The Grain Gathering: Building an Interconnected Food System Through Bread


Words and photos by Communications Manager, Molly Goren

“100 years ago, 90% of us were home bakers,” Dr. Stephen Jones tells a crowd of sleepy bakers, farmers, and brewers at the 7th annual Grain Gathering.

It’s 4:30am, and we are preparing for a sunrise wheat field walk just outside of The Bread Lab in Skagit Valley. In addition to serving as a research center for Washington State University plant breeders, Jones’ Bread Lab is also home to the King Arthur Flour Baking School. Thankfully, that meant we were able to sneak in to the kitchen for a whole grain croissant, fresh-from-the-oven, topped with lemon curd and Bow Hill blueberries before our stroll. The smell alone of butter and nutty grains woke us right up.

Throughout the weekend, Steve was sure to underscore the word “gathering” within the event name. “This isn’t a conference,” he told us. “Poke your head in to workshops, even if you don’t have a seat. Take it all in. Think of these three days as the beginning of an ongoing dialogue.”
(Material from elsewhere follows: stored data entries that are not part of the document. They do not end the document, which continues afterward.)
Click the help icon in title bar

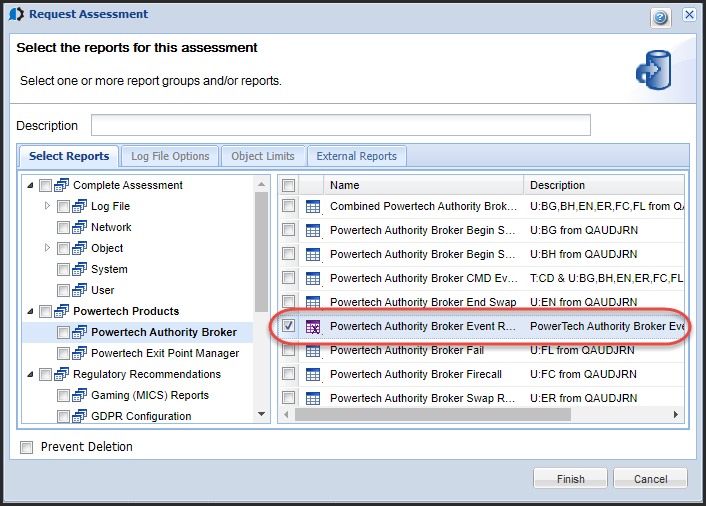pos(661,16)
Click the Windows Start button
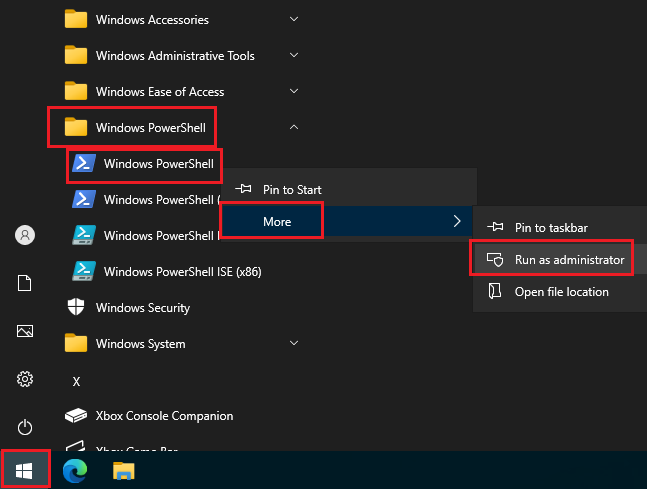 click(x=25, y=469)
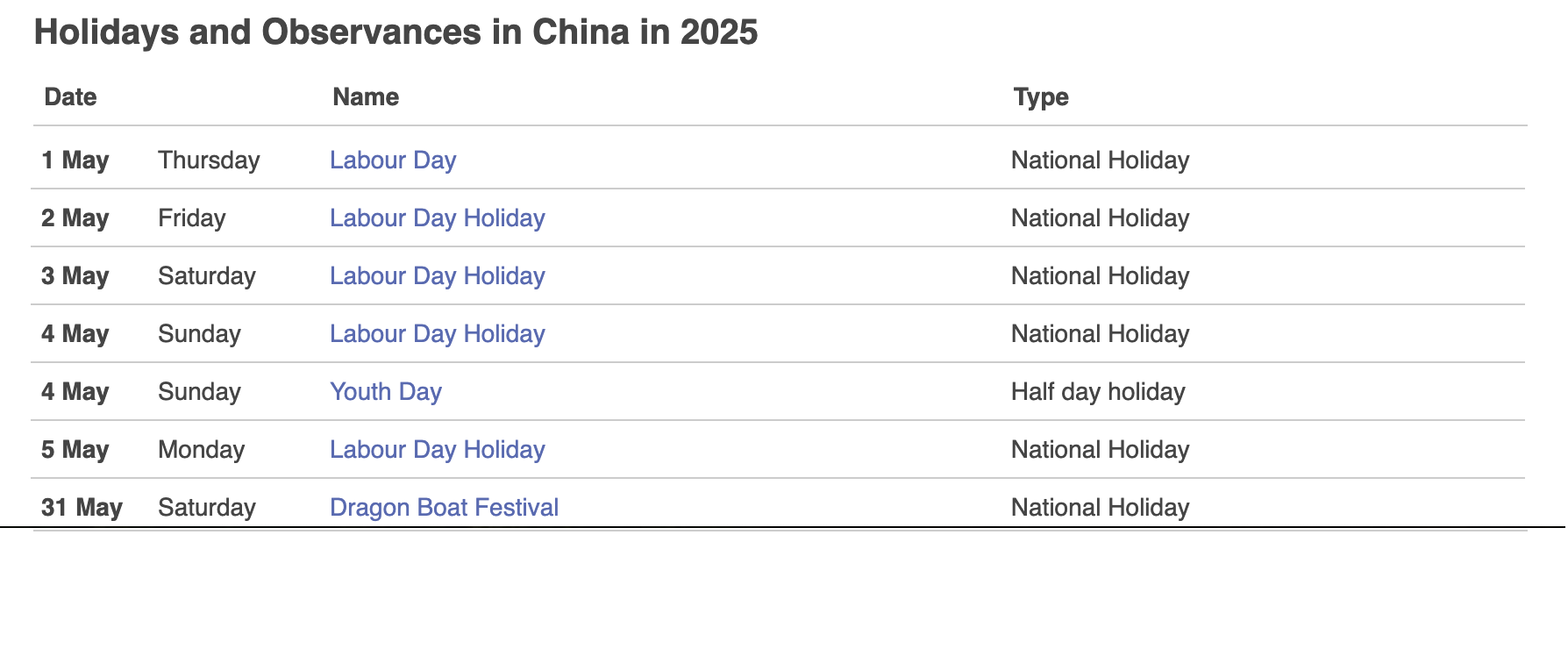This screenshot has height=649, width=1568.
Task: Select the 31 May date cell
Action: click(82, 507)
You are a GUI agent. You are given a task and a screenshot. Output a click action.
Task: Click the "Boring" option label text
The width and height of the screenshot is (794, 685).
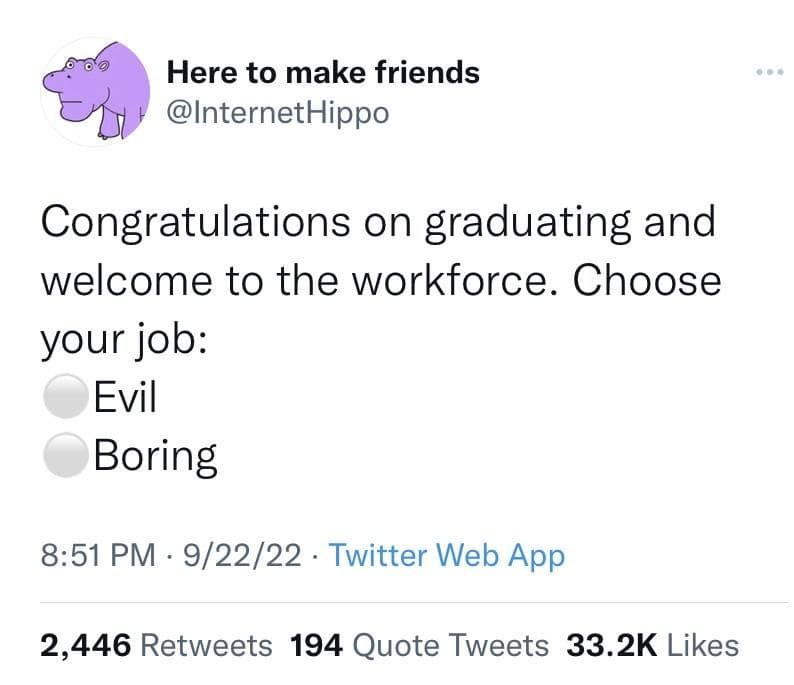(x=154, y=457)
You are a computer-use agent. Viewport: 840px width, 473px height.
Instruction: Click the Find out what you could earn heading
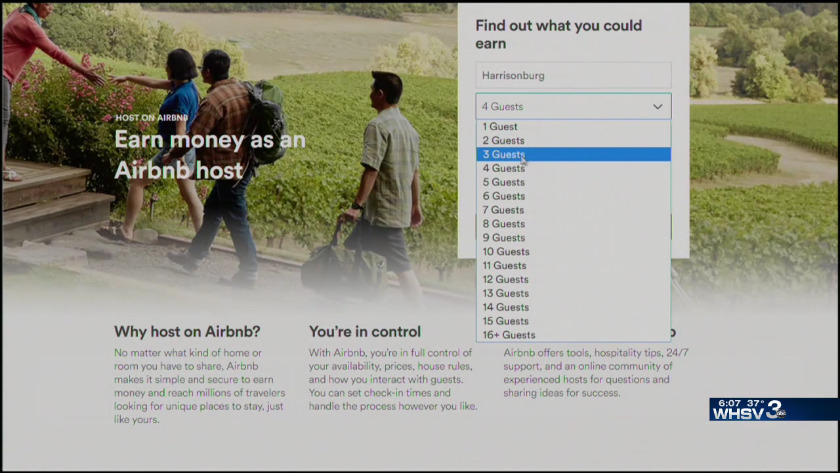coord(558,34)
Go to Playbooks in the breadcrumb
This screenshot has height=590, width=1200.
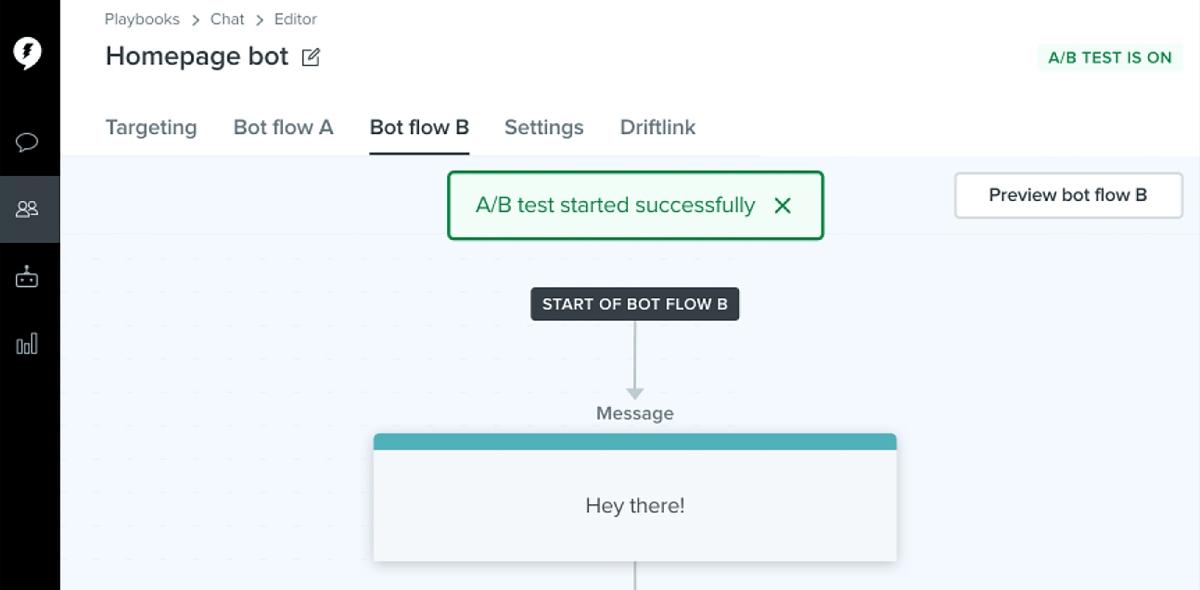(x=142, y=19)
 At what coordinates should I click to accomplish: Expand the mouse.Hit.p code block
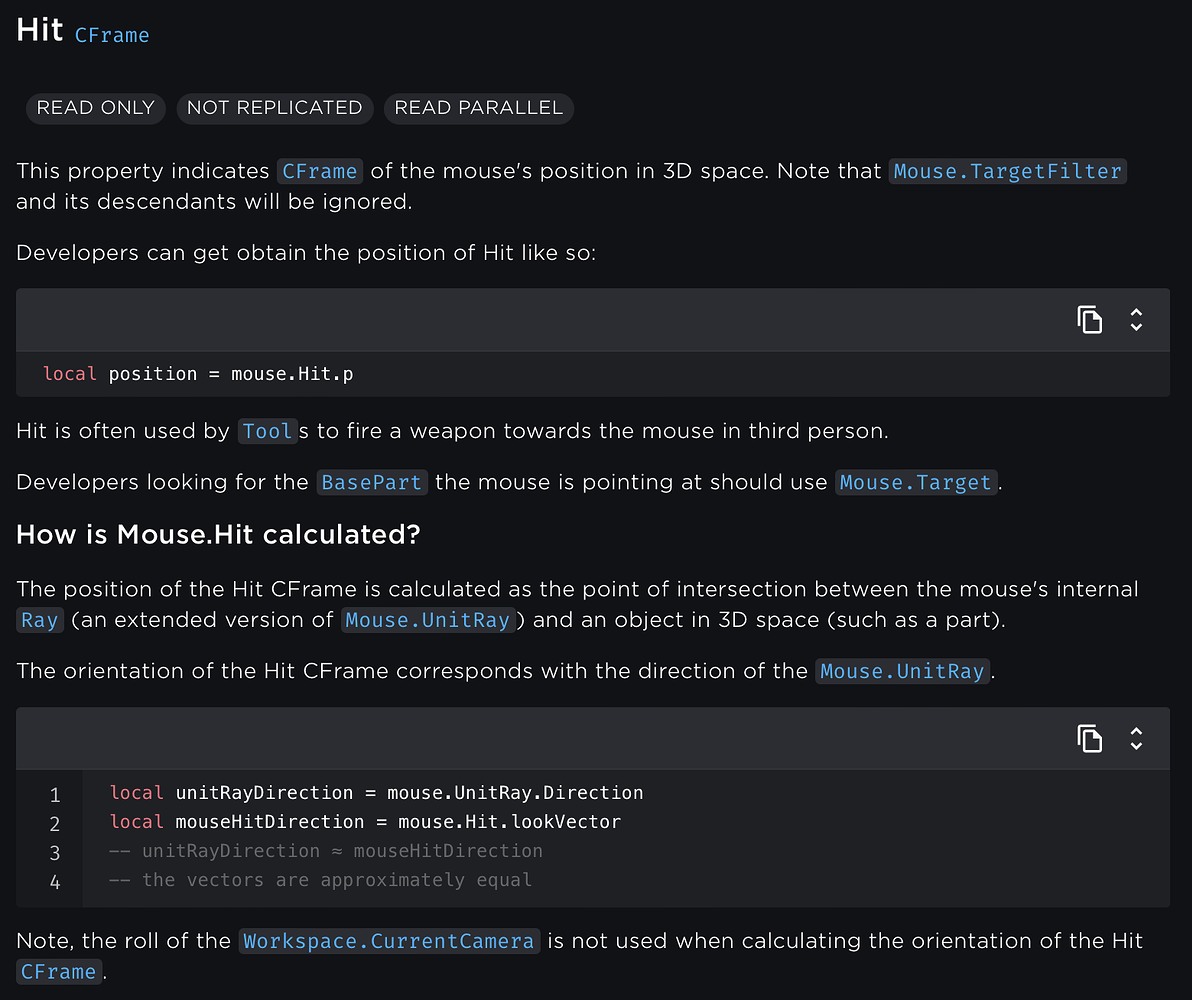[x=1136, y=320]
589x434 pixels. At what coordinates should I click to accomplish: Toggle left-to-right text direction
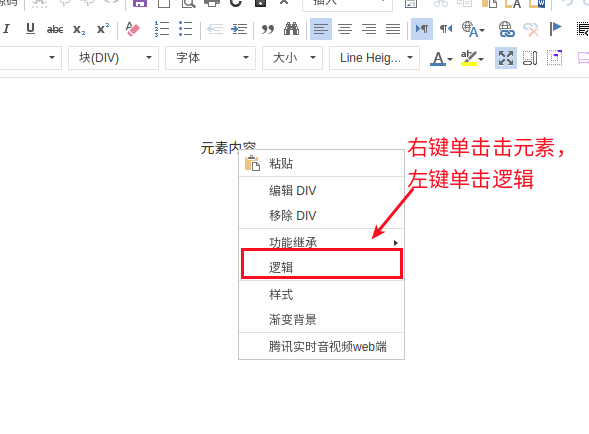(422, 29)
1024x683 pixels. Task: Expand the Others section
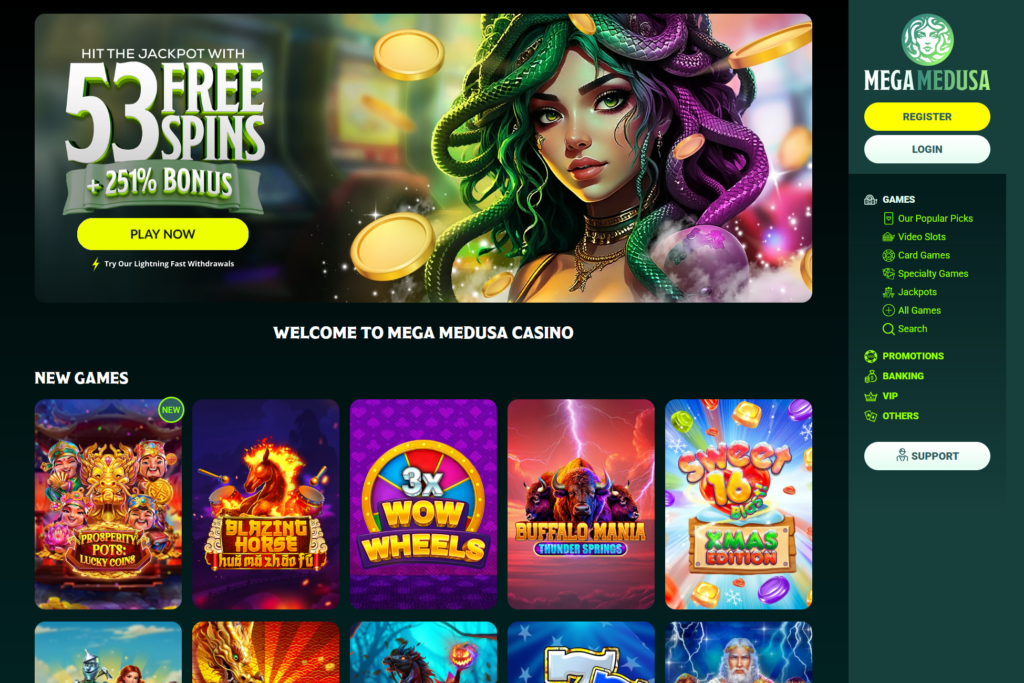click(891, 416)
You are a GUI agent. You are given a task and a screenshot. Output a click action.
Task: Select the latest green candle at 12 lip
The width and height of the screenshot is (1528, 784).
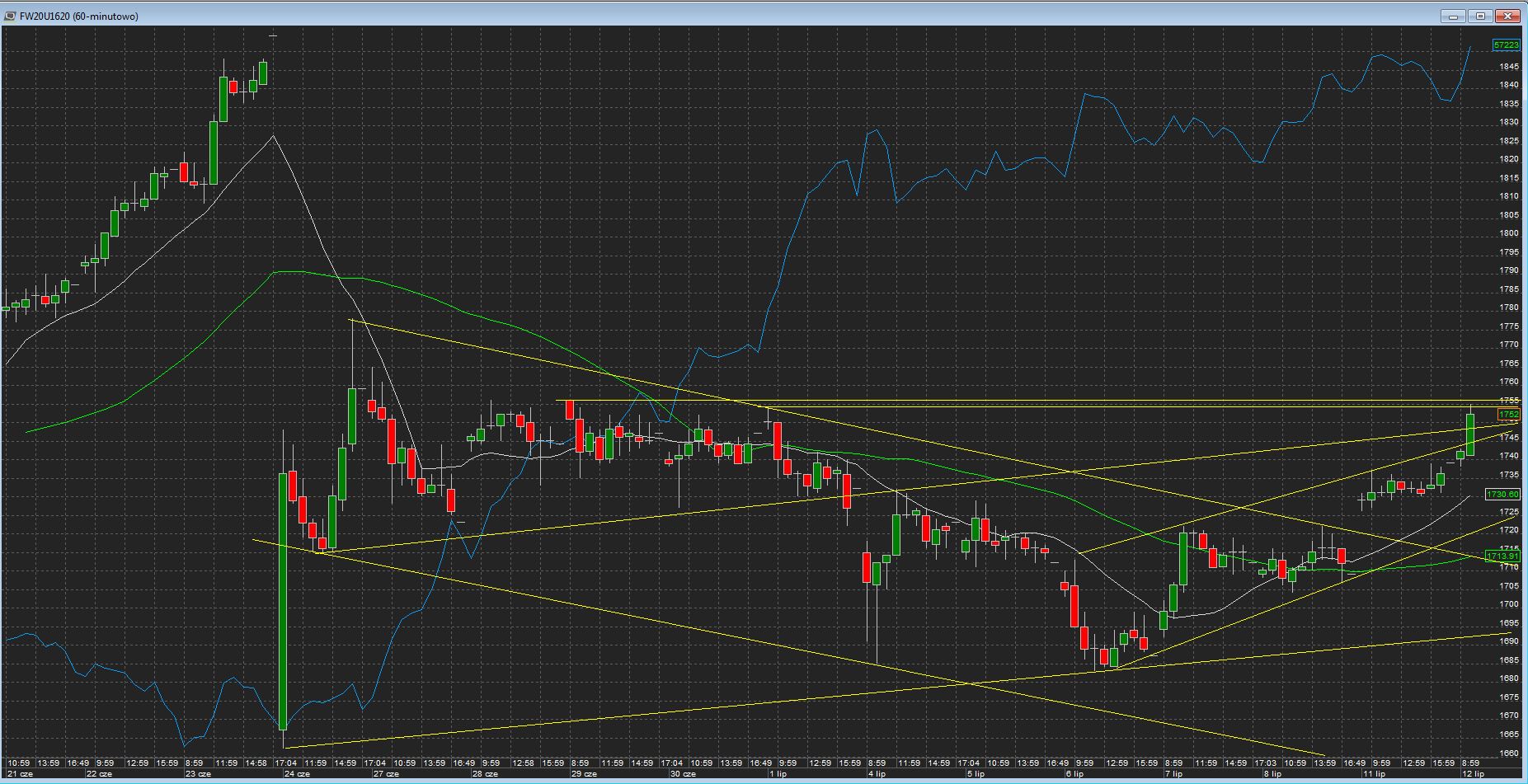pos(1470,434)
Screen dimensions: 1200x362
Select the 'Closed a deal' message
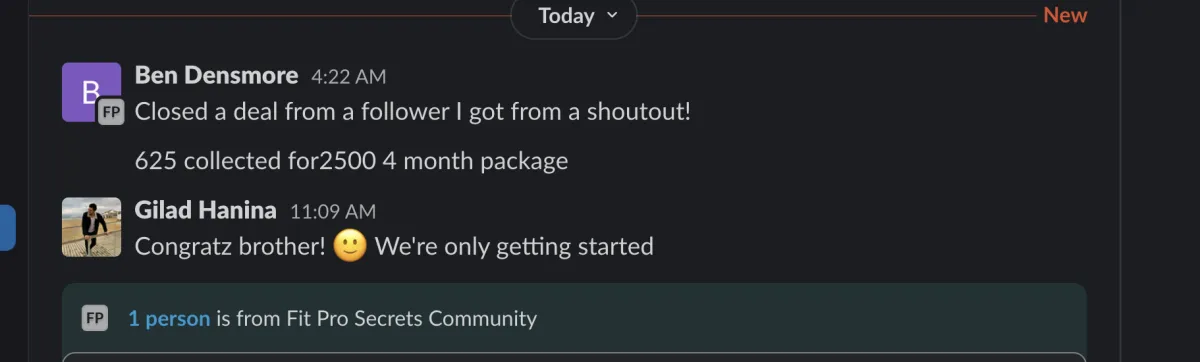click(413, 111)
The Gathering is designed to bring together folks from many sectors of the food movement, with the end goal of creating a sustained local grain economy that elevates the unique characteristics of the place we call home. Of the nearly 300 attendees, 7 countries and 26 states were represented.

From sourdough and ramen workshops to tours of the milling facility and lectures on the Farm Bill, the Grain Gathering reaches across the spectrum of our food system with its offerings.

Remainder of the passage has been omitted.